Proposal 2: Ratification of the appointment of PricewaterhouseCoopers LLP as the Company’s independent registered public accounting firm for the fiscal year ending December 31, 2023.
For |
Against |
Abstain |
Broker Non-Vote |
300,428,581 |
199,538 |
114,388 |
— |
This proposal received the affirmative vote of the holders of a majority of the shares having voting power present in person or represented by proxy at the Annual Meeting and was approved as set forth above.
Proposal 3: Approval, on an advisory (non-binding) basis, the compensation of the Company’s named executive officers.
For |
Against |
Abstain |
Broker Non-Vote |
294,792,112 |
418,725 |
20,558 |
5,511,112 |
This proposal received the affirmative vote of the holders of a majority of the shares of Common Stock having voting power present in person or represented by proxy at the Annual Meeting and was approved as set forth above.
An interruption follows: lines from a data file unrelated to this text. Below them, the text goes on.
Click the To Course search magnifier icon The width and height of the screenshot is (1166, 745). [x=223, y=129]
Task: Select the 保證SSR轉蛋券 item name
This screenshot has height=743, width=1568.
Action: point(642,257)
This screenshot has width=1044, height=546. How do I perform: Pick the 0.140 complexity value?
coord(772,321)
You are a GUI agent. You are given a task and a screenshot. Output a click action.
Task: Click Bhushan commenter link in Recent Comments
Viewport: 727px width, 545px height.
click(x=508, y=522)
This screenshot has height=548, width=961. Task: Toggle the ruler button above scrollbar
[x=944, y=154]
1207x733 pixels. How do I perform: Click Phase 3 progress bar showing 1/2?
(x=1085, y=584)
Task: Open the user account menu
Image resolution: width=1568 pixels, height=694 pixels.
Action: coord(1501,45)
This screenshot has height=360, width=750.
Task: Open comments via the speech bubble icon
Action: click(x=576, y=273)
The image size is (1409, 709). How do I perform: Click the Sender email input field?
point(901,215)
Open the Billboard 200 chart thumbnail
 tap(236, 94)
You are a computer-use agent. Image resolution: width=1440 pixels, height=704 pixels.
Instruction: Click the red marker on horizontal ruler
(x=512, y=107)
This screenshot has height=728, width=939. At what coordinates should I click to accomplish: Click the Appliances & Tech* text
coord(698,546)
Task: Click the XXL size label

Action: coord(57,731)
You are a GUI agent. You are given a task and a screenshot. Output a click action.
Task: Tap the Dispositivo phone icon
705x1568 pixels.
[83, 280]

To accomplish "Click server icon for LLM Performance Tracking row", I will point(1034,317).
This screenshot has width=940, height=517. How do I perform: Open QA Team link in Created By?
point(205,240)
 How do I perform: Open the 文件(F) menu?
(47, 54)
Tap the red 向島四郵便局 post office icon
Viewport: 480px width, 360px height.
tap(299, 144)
Proposal 4: Approval of the Amended and Restated Advantage Solutions Inc. 2020 Incentive Award Plan.
For |
Against |
Abstain |
Broker Non-Vote |
256,676,939 |
38,510,613 |
43,843 |
5,511,112 |
This proposal received the affirmative vote of the holders of a majority of the shares of Common Stock having voting power present in person or represented by proxy at the Annual Meeting and was approved as set forth above.
Item 7.01 Regulation FD Disclosure
Investor Presentation
On May 25, 2023, the Company publicly disclosed an investor presentation on the Investor Relations section of its website (https://ir.advantagesolutions.net/). A copy of the investor presentation is furnished as Exhibit 99.1 to this Current Report on Form 8-K. Representatives of the Company intend to present some or all of this presentation to current and prospective investors at various conferences and meetings.
The information being furnished pursuant to Item 7.01 of this Current Report on Form 8-K, including the accompanying Exhibit 99.1, shall not be deemed to be “filed” for purposes of Section 18 of the Securities Exchange Act of 1934, as amended (the “Exchange Act”), or otherwise subject to the liability of that section, and shall not be incorporated by reference into any registration statement or other document filed under the Securities Act of 1933, as amended, or the Exchange Act, except as shall be expressly set forth by specific reference in such filing.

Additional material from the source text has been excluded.